Que muitas vezes as distribuições oficiais não ajudam aquele tipo de cinema – muito válido do ponto de vista técnico –, que não nos deixa indiferentes, mas oferece algo que brota interiormente até amadurecer em uma nova consciência. Na Itália, falta atenção àquele cinema que sabe escapar das regras comerciais. Estamos avançando nessa direção e trabalhando também para isso.

Dentro do Med existe o projeto Costruttori di dialogo (Construtores de Diálogo). Do que se trata especificamente? Como isso se integra com a estrutura e a mentalidade do festival?
Tudo acontece dentro da própria estrutura do Festival, que coloca em diálogo instituições nacionais e internacionais, representações diplomáticas na Itália e no exterior, artistas entre si e com as instituições. O alto e o baixo, o Sul, o Leste, o Norte e o Oeste. Tudo está em diálogo no festival, porque tudo está contido em um projeto harmonioso.

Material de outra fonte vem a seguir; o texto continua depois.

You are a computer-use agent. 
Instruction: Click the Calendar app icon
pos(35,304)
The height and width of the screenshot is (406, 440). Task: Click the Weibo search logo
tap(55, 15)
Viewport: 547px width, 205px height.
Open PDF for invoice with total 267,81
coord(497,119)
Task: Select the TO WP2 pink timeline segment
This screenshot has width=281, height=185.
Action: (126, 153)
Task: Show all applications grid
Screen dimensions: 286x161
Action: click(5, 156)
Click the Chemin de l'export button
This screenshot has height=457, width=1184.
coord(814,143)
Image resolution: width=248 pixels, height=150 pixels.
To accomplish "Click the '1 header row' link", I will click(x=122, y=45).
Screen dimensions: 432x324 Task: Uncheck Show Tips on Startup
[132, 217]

Incluindo os detentos da prisão de Rebibbia, que participam como jurados no projeto Metexis, bem como os diversos setores industriais da região mediterrânea, sediados em Roma durante o Festival, e os profissionais da indústria (incluindo diretores e produtores) dos quatro cantos do Mediterrâneo, que se reúnem durante o Med Meeting para desenvolver sinergias e colaborações, para tentar elaborar novas obras em colaboração entre si. Tudo está em diálogo no Med.
Como vocês escolhem os filmes?
O Med é uma máquina complexa, com financiamento limitado. Quem trabalha ali é extremamente motivado. O comitê de seleção é composto por seis pessoas, todas com vasta experiência em cinema mediterrâneo, cada uma com sua especialização: algumas em cinema iraniano, outras em cinema egípcio, outras em cinema libanês. Cada uma apresenta as propostas, mas também abrimos uma chamada para inscrições na plataforma online, pela qual os filmes podem ser submetidos às diversas edições do Med. Dos aproximadamente 700/800 inscritos, as melhores são selecionadas para cada edição. Cerca de 10%.

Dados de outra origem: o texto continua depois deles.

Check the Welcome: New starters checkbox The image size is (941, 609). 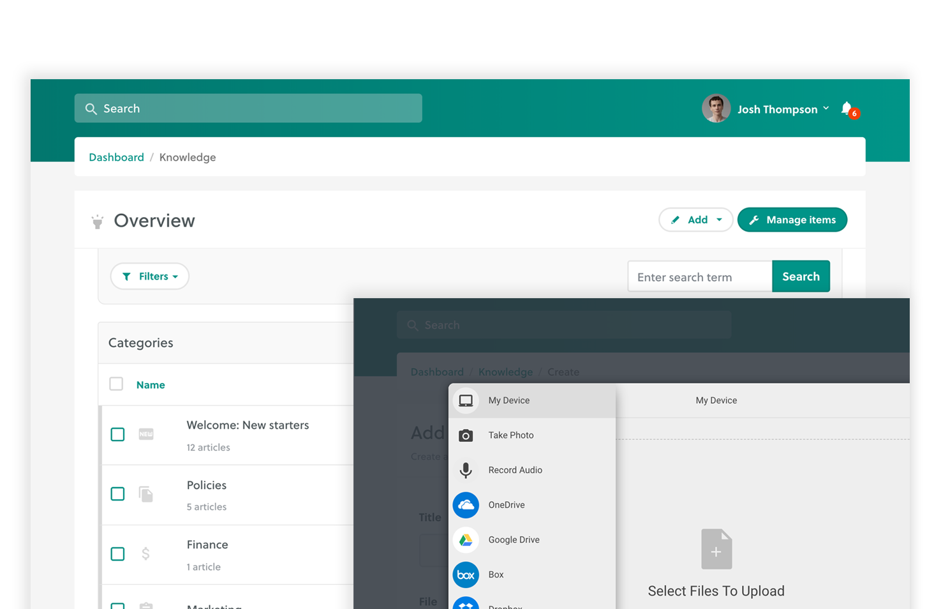[117, 435]
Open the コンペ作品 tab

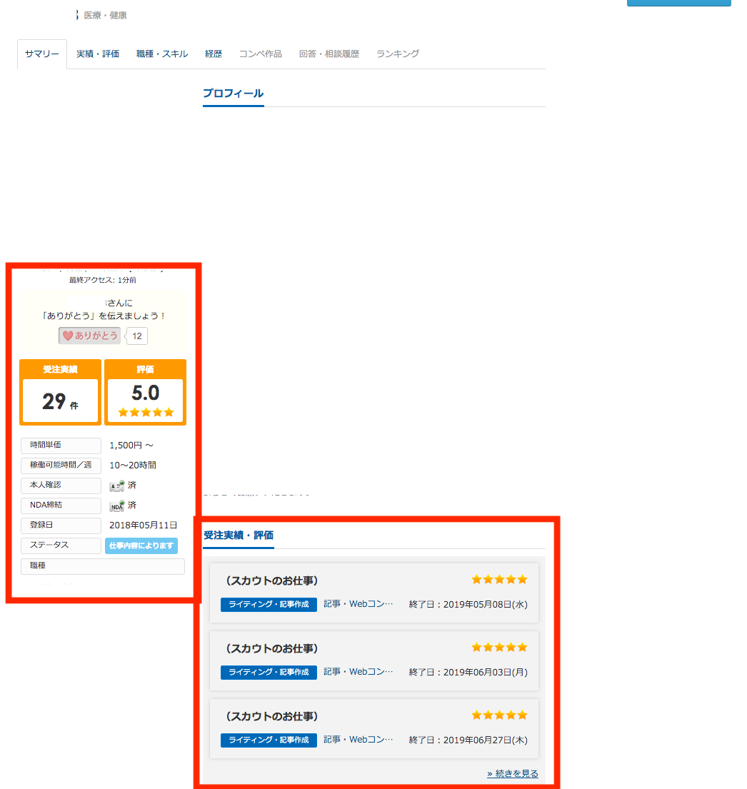pyautogui.click(x=260, y=54)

Papa Leão XIV definiu recentemente os cineastas como “peregrinos da imaginação, narradores da esperança, mensageiros da humanidade”. E ele citou a mensagem de Paulo VI aos artistas: “Este mundo precisa de beleza para não afundar no desespero”. Daí o convite para “fazer do cinema uma arte do Espírito”, capaz de “educar o olhar” e de “não fugir do mistério da fragilidade”. “O grande cinema”, explicou ele, “não explora a dor, ele a acompanha, investiga. Dar voz a sentimentos complexos é um ato de amor”. Concorda com essas palavras?

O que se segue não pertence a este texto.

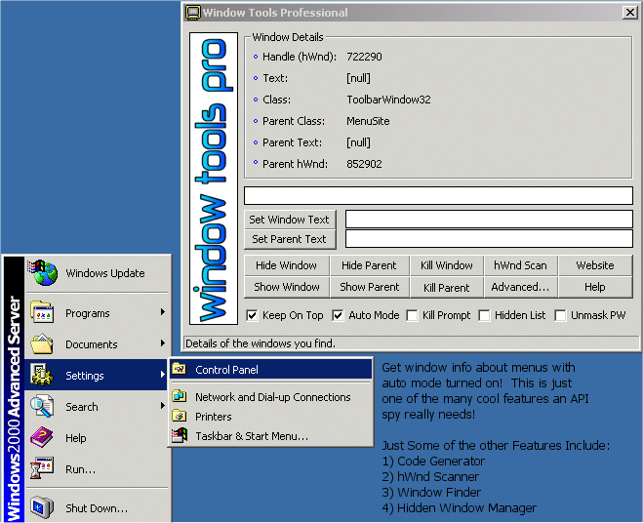Click the Windows Update globe icon
This screenshot has height=523, width=643.
pos(43,273)
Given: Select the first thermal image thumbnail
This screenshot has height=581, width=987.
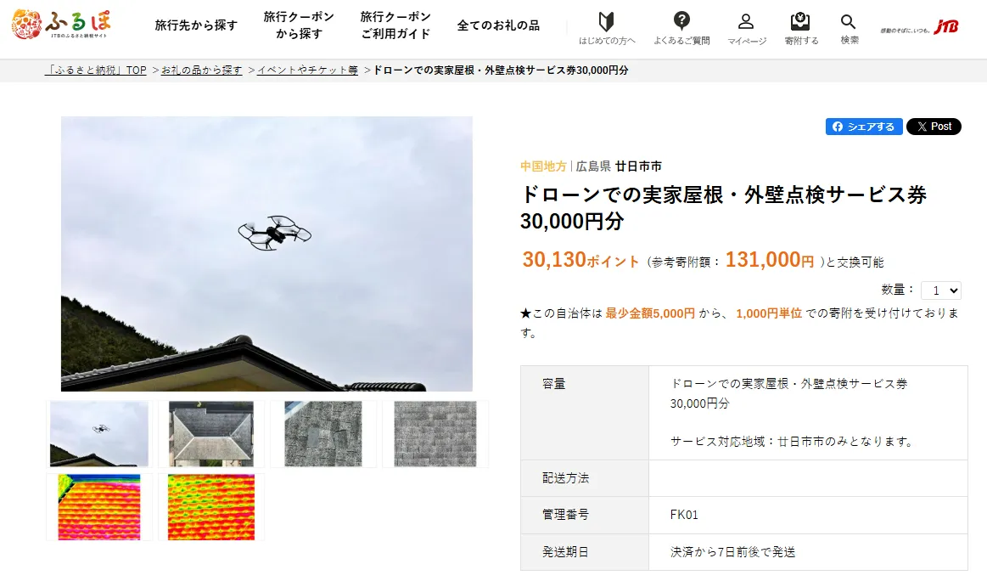Looking at the screenshot, I should [x=99, y=507].
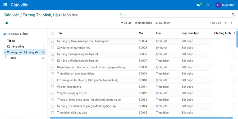Click the download export icon

coord(7,23)
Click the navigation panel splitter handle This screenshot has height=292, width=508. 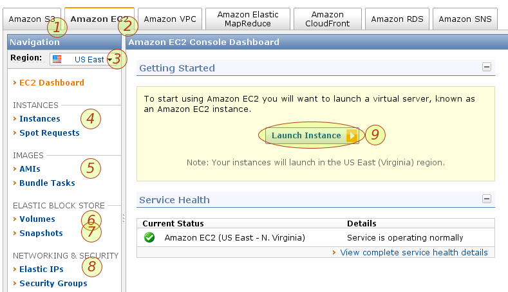123,219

Cada trecho do discurso do papa Leão XIV é absolutamente compartilhável, especialmente por aqueles que fazem esse trabalho de pesquisa e difusão cultural (essa é a missão do Festival). É verdade que este mundo precisa de beleza para não afundar no desespero, e certamente o cinema é arte do espírito, como todas as artes. Além disso, o cinema é uma arte popular que alcança milhões de pessoas, portanto, tem um enorme poder de educar o olhar e ajuda a não escapar do mistério da fragilidade humana. O tema de não explorar a dor, mas acompanhá-la, investigá-la, dar voz aos protagonistas, também é muito bonito. Já aconteceu comigo em várias ocasiões, inclusive este ano, com o diretor palestino Kamal Aljafari: reconhecer em sua energia uma esperança para mim. Quando a arte é sincera e pura, pode narrar os dramas mais terríveis, mas faz isso sempre, como dissemos, com um sinal de esperança.